- Task instructions:
In the article below on RTPI Scotland and planning apprenticeships, how many recommendations does the Skills in Planning Research Paper set out?

- Excerpted text:
_____

RTPI Scotland welcomes apprenticeship proposals

Proposals in a new report to develop an apprenticeship scheme for urban planners have been welcomed by the Royal Town Planning Institute (RTPI) in Scotland.

RTPI Scotland welcomes apprenticeship proposals

The Skills in Planning Research Paper, commissioned by Skills Development Scotland (SDS) for Partners in Planning (PiP), of which RTPI is a member, sets out 25 recommendations to raise the profile of planning and attract more students and young people into the profession.

It comes as the planning workforce in Scotland faces significant demographic challenges with an ageing workforce coupled with a lack of younger workers and graduates entering the sector.

Craig McLaren, director of RTPI Scotland, said:  “I am very pleased that the report recognises the key role that the planning profession will play in supporting the post-Covid green recovery and in reaching the net zero carbon targets. This needs new ways of making planning a career option for more people so I am delighted that it highlights the case for establishing planning apprenticeship programmes as a means of supporting this. We will work with others to see how best to take this forward.”

The report highlights that there has been an estimated decline of five per cent in Scotland’s planning workforce since 2014, with the sector forecasted to grow 11% by 2030.

There will be a replacement demand of approximately 500 planners over the next 15 years as older planners retire, which will also result in a knowledge gap as experience is lost.

The Covid-19 pandemic is also likely to exacerbate challenges already facing the sector and the impact of inaction could be felt at both the micro and macro level.

The report identifies three key areas for action: promoting and raising awareness of planning, developing a ‘route map’ to ensure a sustainable supply of new entrants into the sector and developing skills within the workforce.

RTPI Scotland believes that developing new opportunities and opening up different entry routes, especially through an apprenticeship scheme, will help support the sector meet the replacement and expansion demand for new talent and address the identified skills shortages.

_____

- Records provided:
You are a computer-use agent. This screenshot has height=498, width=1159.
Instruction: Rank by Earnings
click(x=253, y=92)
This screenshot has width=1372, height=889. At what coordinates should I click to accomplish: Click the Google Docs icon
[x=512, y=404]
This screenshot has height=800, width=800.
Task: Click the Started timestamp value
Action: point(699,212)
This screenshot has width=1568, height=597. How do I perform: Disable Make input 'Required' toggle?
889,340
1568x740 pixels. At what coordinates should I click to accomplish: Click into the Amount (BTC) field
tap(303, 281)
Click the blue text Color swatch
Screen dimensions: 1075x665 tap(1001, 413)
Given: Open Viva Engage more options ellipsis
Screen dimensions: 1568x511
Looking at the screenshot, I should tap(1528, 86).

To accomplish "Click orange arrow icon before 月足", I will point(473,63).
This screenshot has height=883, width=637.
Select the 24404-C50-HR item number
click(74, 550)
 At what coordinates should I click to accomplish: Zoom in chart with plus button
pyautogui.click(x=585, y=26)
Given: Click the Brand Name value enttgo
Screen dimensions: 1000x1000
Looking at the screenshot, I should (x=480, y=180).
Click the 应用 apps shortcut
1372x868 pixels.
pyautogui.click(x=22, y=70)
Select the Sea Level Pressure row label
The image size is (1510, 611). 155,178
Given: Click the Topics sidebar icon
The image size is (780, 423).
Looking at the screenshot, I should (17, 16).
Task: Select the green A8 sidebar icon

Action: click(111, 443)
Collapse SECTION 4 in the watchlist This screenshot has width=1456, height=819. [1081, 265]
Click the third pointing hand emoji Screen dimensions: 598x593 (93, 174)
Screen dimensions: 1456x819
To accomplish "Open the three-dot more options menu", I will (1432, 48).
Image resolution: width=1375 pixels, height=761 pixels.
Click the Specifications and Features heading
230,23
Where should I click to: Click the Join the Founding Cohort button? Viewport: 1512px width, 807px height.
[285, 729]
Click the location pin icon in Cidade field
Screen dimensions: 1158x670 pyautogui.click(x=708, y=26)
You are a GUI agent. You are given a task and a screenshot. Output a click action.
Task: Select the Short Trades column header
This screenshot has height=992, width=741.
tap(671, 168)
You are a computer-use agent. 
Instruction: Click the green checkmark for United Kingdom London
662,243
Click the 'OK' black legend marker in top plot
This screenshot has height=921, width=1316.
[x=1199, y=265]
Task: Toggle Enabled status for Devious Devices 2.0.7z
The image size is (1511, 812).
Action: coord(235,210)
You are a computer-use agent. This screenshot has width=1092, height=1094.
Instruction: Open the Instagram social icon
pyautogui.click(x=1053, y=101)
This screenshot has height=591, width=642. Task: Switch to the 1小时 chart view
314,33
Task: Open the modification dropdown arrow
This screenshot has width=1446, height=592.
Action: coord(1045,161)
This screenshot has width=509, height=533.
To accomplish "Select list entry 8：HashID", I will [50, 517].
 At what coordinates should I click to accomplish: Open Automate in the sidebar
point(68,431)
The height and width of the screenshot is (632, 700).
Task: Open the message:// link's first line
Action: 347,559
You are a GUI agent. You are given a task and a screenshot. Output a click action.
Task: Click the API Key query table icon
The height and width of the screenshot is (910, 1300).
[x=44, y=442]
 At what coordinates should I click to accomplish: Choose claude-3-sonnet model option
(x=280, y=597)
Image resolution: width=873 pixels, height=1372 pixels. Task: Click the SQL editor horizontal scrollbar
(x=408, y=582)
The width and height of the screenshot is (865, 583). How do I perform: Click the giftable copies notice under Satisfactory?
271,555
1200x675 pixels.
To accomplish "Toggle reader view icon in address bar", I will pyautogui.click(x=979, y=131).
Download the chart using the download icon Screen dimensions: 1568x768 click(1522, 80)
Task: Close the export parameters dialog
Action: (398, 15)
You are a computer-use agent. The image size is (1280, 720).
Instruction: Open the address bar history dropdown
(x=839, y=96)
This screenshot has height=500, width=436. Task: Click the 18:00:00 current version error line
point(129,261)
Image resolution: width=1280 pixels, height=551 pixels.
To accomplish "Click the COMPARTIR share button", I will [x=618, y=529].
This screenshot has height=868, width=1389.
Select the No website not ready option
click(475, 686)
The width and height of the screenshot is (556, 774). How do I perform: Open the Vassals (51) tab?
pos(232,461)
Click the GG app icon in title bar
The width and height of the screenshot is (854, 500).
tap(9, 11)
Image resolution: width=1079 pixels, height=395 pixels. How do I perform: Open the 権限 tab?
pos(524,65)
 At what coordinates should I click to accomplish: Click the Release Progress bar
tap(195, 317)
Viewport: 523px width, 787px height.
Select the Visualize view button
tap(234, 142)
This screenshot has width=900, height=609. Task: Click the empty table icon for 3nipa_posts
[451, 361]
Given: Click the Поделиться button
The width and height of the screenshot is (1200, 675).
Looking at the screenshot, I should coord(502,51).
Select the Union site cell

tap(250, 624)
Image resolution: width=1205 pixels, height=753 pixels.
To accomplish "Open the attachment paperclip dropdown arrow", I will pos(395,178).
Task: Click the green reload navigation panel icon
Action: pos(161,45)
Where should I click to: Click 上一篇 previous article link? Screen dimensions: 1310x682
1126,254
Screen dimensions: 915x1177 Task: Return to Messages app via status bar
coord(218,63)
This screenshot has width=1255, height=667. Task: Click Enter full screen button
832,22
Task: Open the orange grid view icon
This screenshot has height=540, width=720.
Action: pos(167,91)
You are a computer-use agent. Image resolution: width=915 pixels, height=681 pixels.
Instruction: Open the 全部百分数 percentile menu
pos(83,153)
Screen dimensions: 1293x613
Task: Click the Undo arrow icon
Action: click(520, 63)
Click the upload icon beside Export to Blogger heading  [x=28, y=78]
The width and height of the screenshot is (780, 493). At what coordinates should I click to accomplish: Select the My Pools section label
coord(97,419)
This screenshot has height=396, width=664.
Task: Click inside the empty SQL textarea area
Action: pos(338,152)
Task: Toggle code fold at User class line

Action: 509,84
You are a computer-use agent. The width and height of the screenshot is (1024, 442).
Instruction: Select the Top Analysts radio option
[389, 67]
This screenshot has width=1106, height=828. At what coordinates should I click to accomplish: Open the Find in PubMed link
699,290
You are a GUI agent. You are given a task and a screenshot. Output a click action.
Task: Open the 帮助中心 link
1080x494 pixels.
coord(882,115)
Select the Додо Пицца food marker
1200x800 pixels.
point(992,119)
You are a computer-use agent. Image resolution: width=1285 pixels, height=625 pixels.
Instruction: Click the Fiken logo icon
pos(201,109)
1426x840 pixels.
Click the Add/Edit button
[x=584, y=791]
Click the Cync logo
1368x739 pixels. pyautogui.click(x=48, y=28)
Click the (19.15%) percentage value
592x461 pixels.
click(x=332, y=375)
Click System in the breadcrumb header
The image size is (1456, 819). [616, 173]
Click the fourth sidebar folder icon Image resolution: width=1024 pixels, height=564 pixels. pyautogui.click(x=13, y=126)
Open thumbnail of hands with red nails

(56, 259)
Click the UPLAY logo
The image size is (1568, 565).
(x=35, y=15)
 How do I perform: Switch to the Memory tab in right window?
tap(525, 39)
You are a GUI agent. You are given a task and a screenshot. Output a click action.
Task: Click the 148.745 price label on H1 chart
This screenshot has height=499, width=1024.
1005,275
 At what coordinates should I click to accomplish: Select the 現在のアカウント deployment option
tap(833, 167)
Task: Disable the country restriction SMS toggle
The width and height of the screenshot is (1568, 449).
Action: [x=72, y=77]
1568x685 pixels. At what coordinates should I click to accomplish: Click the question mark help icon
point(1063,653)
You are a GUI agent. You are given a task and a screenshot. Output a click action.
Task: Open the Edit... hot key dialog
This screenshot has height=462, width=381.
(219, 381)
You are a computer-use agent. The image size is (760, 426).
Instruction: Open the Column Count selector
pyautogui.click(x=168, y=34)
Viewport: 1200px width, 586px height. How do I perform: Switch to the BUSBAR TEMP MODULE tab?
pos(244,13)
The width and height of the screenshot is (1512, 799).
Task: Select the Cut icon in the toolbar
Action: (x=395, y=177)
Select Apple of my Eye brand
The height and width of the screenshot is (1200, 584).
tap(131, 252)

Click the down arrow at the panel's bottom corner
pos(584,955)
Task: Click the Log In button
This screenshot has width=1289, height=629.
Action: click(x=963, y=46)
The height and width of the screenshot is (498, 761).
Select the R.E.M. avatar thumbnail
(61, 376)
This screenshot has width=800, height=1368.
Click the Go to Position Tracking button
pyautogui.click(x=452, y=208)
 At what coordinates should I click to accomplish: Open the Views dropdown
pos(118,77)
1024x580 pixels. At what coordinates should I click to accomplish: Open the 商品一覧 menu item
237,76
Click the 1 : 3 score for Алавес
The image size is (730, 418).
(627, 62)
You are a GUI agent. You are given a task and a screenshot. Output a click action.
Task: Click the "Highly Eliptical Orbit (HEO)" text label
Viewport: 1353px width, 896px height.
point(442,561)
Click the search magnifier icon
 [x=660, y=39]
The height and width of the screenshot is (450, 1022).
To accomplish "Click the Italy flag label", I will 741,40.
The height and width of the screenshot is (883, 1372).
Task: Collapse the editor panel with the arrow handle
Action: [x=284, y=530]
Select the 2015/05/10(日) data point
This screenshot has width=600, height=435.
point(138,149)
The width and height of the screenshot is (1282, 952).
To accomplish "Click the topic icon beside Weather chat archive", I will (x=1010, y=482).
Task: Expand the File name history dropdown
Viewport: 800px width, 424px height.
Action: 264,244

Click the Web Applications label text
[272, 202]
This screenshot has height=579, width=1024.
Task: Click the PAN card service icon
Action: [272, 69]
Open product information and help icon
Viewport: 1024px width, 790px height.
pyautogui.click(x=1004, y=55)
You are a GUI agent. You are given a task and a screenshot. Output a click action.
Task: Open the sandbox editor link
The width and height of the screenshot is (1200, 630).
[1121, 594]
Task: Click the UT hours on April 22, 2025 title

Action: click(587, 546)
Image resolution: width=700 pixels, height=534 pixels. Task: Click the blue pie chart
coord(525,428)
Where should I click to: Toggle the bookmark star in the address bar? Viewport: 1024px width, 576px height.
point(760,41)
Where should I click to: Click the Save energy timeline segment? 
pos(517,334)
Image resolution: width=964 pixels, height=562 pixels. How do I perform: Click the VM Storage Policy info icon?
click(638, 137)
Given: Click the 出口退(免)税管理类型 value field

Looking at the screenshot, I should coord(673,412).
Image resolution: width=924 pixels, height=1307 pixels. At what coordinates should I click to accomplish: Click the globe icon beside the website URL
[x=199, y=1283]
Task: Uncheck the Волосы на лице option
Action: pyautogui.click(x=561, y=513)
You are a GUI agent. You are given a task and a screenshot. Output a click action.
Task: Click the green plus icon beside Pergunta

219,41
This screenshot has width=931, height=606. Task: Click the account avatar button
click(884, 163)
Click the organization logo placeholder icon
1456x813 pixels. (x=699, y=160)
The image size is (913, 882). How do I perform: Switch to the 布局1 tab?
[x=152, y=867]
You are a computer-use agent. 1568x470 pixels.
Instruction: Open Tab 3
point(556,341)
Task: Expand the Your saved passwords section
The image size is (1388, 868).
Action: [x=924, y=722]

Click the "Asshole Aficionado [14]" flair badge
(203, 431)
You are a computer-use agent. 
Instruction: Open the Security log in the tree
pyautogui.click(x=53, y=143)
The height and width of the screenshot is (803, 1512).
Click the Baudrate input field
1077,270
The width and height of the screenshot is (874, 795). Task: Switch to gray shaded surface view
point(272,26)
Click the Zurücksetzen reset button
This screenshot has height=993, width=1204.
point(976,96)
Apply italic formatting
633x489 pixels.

_____

- Written solution:
25 recommendations.